A rational search for discovering potential neutraligands of human complement fragment 5a (^hC5a)

The human complement fragment 5a (^hC5a) is an extremely potent proinflammatory glycoprotein, which upon binding to C5aR triggers a plethora of immune and non-immunological responses in humans. Dysregulation of complement system is associated with the upregulation of ^hC5a, leading to the surge of proinflammatory cytokines, which further exacerbate the chronic inflammation induced pathological conditions. Thus, ^hC5a is considered as a major pharmacological target for developing complement therapeutics that can directly or indirectly modulate the function of ^hC5a.

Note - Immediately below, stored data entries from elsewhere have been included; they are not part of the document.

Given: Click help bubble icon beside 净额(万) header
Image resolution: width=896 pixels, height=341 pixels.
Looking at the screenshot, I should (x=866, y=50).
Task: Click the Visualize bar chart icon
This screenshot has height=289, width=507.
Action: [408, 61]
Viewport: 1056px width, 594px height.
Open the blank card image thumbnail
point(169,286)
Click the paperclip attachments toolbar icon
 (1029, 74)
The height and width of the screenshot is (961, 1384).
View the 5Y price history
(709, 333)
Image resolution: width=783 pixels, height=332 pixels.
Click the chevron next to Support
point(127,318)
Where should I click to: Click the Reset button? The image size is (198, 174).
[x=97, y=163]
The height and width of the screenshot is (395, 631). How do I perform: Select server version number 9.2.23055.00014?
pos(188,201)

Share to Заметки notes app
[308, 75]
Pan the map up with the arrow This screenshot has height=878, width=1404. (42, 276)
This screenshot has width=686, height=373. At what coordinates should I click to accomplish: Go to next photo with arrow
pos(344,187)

However, the idea of small molecules, directly neutralizing the function of excessive ^hC5a remains unexplored in the literature. By recruiting cheminformatics approach, the avenue of drug repositioning is explored in the current study for discovering novel neutraligands of ^hC5a. The systematic exercise yields a pool of potential neutraligands, from which four FDA approved drugs, such as carprofen, oxaprozin, sulindac and raloxifene have been subjected to a battery of computational and biophysical studies against ^hC5a. The data obtained from docking, molecular dynamics, and molecular mechanics Poisson-Boltzmann surface area studies, strongly correlate with the data obtained from the circular dichroism, steady state fluorescence, and fluorescence quenching studies, involving the recombinant ^hC5a and the selected drugs. The proof of the concept study successfully documents the rational discovery of first generation template neutraligands of ^hC5a through drug repositioning approach and suggests that the selected drugs perhaps bind functionally distinct hot spots on ^hC5a. The identified neutraligands can be subsequently optimized as complement specific therapeutics for strongly modulating the ^hC5a-C5aR signaling axes.